Diğer işlerden kastım Uriya anneye verilen alanda Uriya anne için otları kavanozlara koyuyor ve üzerine ne olduklarını yazıyordum. Haya da Uriya annenin ona tarif ettiği merhemleri hazırlıyordu. Uriya anne bu mesleği ona aktarmaya hevesliydi.

Aklımdaki düşüncelerle işimi bitirip bahçeye çıktığımda, havanın parçalı bulutlu olduğunu gördüm.

Umarım yağmur yağmazdı. Burada şu an ilkbahar olsa da bahar yağmurları sık sık bu dönemde görülüyordu. Üstelik burada muson yağmurları da hakimdi.

Bu birkaç gün yaptığım gibi ayni şekilde umursamaz tavırlarımla göle doğru ilerleyip yine göl yanına çöktüm.

Acaba, Kral ve askerleri ne zaman dönecekti?

Başlarına bir şey gelmezdi değil mi?

Sonuçta ormanlık alanda nerede ne zaman ne çıkacağı belli olmuyordu.

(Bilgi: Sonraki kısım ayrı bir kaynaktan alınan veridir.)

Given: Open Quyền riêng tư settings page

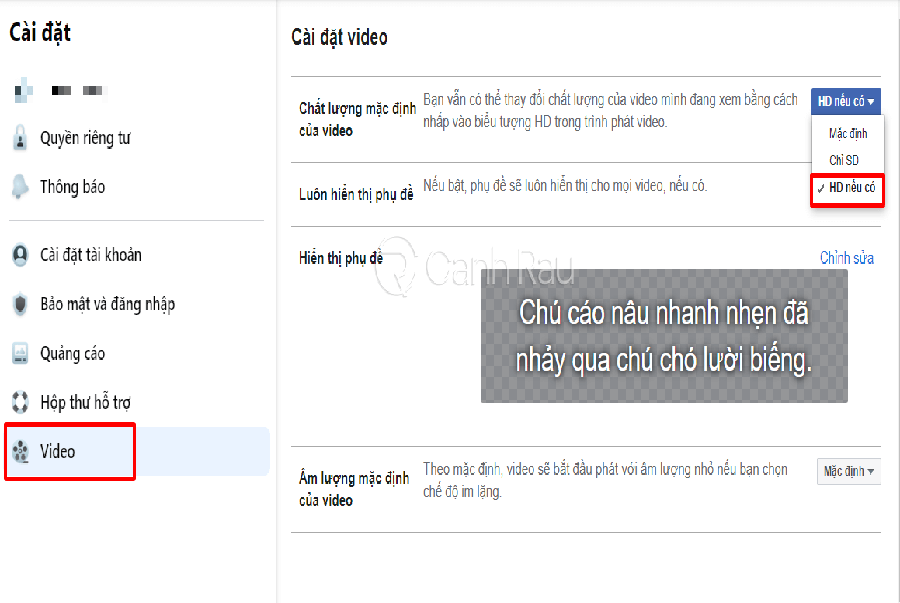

Derin ve sıkıntılı bir nefes alarak uzanıp soğuk suya dokundum. Suyun içinde parmaklarımı hareket ettirip başımı da dizime koydum. O kadar çok dalmıştım ki ılık esen rüzgar beni mayıştırmaya yetmişti.

Yanımda bir hareketlilik hissettiğim sırada gelenin yine Baekhyun olduğunu düşünerek başımı dizimden kaldırıp sağ tarafa yukarıya doğru çevirdim. Tanıdık bademlerle karşılaştığımda zorlukla yutkundum.